Exercise: Your response should consist of the entries below, written out exactly.
________________________________________
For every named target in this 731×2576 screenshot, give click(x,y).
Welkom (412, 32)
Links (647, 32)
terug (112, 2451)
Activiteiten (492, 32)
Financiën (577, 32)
________________________________________
Worked solution:
For every named target in this 731×2576 screenshot, give click(x,y).
Welkom (412, 32)
Links (647, 32)
terug (112, 2451)
Activiteiten (492, 32)
Financiën (577, 32)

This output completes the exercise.